Questi ultimi governano le metropoli del mondo tramite i loro Legislatori e hanno costruito delle basi sotterranee in determinate zone, dove è vietato l’accesso agli umani. Sfruttando politici e personaggi televisivi come burattini, controllano la cittadinanza grazie a slogan e innesti sottocutanei, evitando il più possibile di mostrarsi in pubblico. I sovversivi, affini ai membri della Resistenza francese o della Carboneria, comunicano tra loro con tecniche obsolete e fuggono dalle retate a opera di poliziotti come Mulligan. Lo sbirro di Goodman è forse il personaggio più completo del film, diviso tra la necessità di proteggere i fratelli Drummond e il lavoro sporco per i dominatori alieni. Vera Farmiga si tiene più in disparte, risultando un incrocio tra una dark lady e l’Oracolo di Matrix. Durante l’ultimo atto il suo ruolo si fa più chiaro.
I nodi fondamentali vengono al pettine, anche se il montaggio confusionario lascia in sospeso il significato di certi passaggi e il ruolo di alcuni personaggi secondari, che vengono introdotti nella prima metà per poi sparire nel nulla. I fautori della rivolta parlano in codice e a volte sembra che sia lo sceneggiatore stesso a farlo con lo spettatore. Dopo tanta pianificazione assistiamo a un attacco allo stadio della città, in stile The Dark Knight Rises. Tale sequenza è carica di tensione, ma non impedisce alla parte centrale della storia di appesantirsi e un’ulteriore limatura avrebbe giovato allo svolgimento. Per nostra gioia sono presenti due scene monster: nella prima la creatura è in CGI, ma l’illuminazione “sporca” e le riprese concitate ne aumentano l’efficacia. La seconda mostra l’arrivo dei Cacciatori, forze speciali aliene con il compito di catturare gli attentatori. La loro realizzazione si basa sui practical effects e vengono introdotti in modo magistrale.
Rupert Wyatt confeziona un prodotto intelligente e dinamico, in grado di farsi perdonare le saltuarie cripticità. C’è una riflessione sociale e soprattutto c’è un punto di vista, dedito a caricare le sequenze di suspense.

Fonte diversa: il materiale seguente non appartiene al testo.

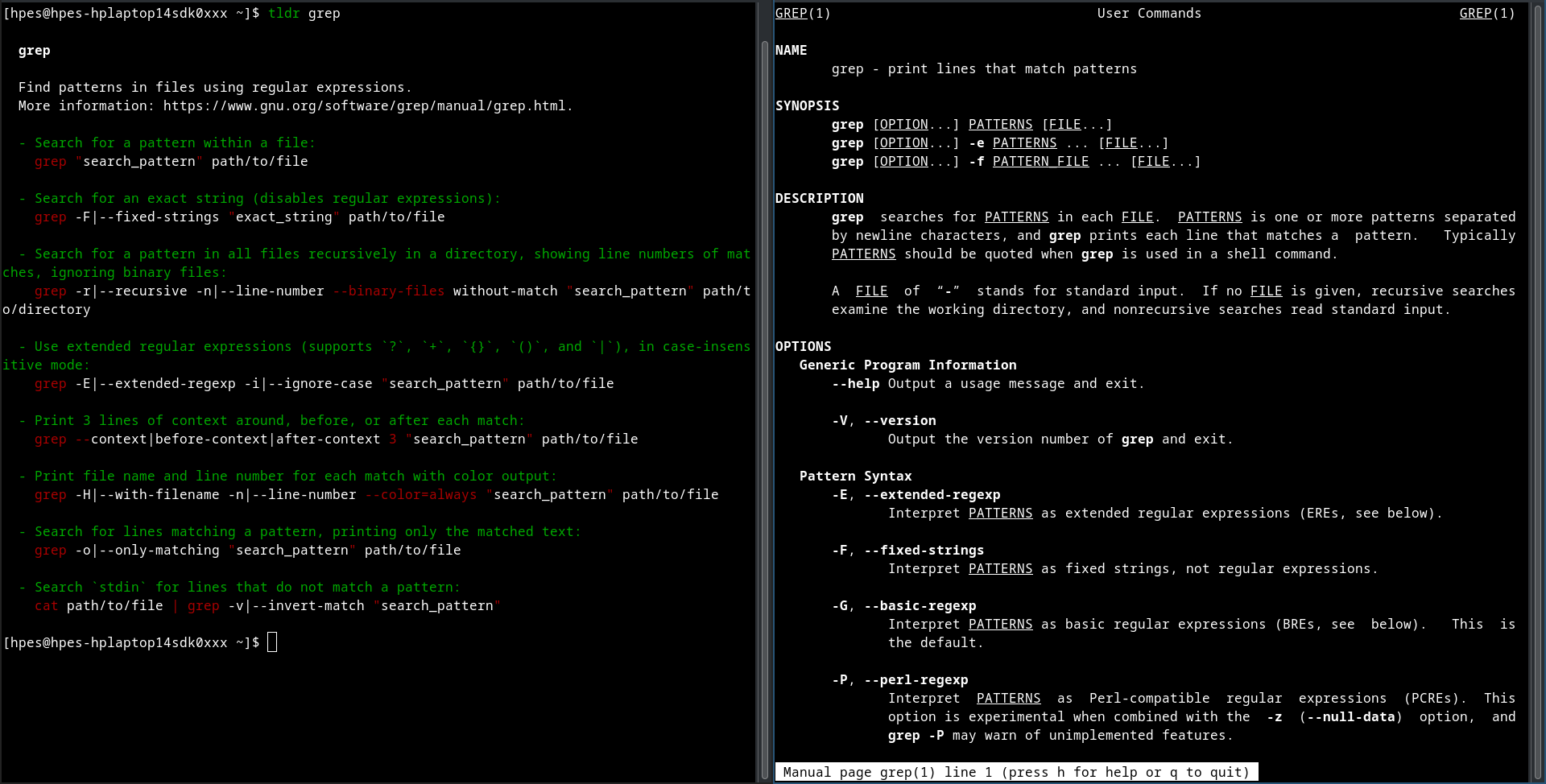Click the '-P, --perl-regexp' option entry

[x=899, y=679]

Certi aspetti degli extraterrestri rimangono nell’ombra e il loro design non fa gridare al miracolo, ma vengono dosati in modo eccellente. Il budget contenuto è stato sfruttato in piena armonia con le ambizioni del film. Si esce dalla sala con un bizzarro sapore di Arrival e dei vari Independence Day, Oblivion e V per Vendetta, dove la componente action viene soppiantata dagli intrecci da spy story dei movimenti clandestini. Proprio per il suo realismo, dove non esistono eroi e ci si sporca le mani da entrambi i lati della barricata, Captive State si pone due spanne sopra i suoi competitor fantascientifici con più milioni a disposizione.